A slide in reinsurance rates under competition from catastrophe bonds is starting to weigh on prices that companies like Zurich Insurance Group AG charge their own customers.
The decline in the cost of reinsurance is “more of a problem than not” because of the need to pass along the cuts to consumers to stay competitive, Mike Kerner, the company’s head of general insurance, said in an interview in Zurich this week. “Particularly in the property line business, we are already beginning to see some pressure on pricing that is coming into the direct space.”
Reinsurers have seen prices fall as a growing number of institutional investors, including pension funds, snap up rival catastrophe bonds. This price decline is now also feeding through to the direct pricing primary insurers charge.
“If you’re on the primary side, part of the input of your cost is the cost of reinsurance,” Kerner said. “If that cost goes down, some competitors will let that flow through to their direct pricing and the end customer will benefit from that.”
Global insurance rates dropped in the first three months of the year under pressure from a continued softening in property rates, according to Marsh & McLennan Cos., the world’s largest insurance broker by market value. The company’s Risk Management Global Insurance Index hit its lowest level since the third quarter of 2012, showing the fourth consecutive quarterly decline.
Issuance through cat bonds surged to a record $7.09 billion last year, as investors sought higher returns, Swiss Re, the world’s second-biggest reinsurer, said in January.
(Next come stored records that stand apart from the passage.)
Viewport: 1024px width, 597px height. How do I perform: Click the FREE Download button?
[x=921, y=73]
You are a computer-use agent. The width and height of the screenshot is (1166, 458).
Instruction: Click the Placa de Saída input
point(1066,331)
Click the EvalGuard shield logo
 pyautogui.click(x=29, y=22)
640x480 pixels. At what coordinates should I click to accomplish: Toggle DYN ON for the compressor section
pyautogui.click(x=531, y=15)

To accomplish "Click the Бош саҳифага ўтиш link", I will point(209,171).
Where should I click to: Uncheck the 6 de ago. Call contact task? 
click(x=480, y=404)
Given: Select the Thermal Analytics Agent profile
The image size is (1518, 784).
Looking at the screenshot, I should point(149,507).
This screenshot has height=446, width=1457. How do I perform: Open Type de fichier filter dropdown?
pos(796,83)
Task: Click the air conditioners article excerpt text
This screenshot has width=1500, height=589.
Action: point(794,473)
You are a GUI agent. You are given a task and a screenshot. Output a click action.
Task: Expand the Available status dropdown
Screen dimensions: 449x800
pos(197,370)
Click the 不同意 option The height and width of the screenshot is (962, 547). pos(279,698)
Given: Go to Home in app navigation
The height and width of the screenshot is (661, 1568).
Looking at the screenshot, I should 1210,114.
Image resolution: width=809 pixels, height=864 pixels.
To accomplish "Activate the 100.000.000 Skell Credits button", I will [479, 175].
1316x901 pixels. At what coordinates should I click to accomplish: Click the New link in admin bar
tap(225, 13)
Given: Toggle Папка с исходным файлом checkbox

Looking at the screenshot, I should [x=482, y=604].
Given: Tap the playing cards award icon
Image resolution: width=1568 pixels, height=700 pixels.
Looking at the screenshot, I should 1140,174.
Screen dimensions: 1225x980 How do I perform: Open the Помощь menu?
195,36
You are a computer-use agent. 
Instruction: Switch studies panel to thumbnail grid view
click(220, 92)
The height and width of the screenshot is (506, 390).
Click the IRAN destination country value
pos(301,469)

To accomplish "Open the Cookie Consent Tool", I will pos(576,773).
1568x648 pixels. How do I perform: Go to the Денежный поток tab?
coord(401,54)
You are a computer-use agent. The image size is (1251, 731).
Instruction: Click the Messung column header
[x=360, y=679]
The market had $20.2 billion of outstanding catastrophe bonds at the end of 2013, almost 20 percent greater than the previous year-end record set in 2007.
“Cat bonds return about 5 percent before costs and there is a diversification benefit for pension funds as cat bonds aren’t correlated with other asset classes,” Urs Ramseier, the chairman of Twelve Capital, a Zurich-based specialist insurance investment manager, said in an interview on May 27. His company helps pension funds buy insurance-linked securities such as catastrophe bonds.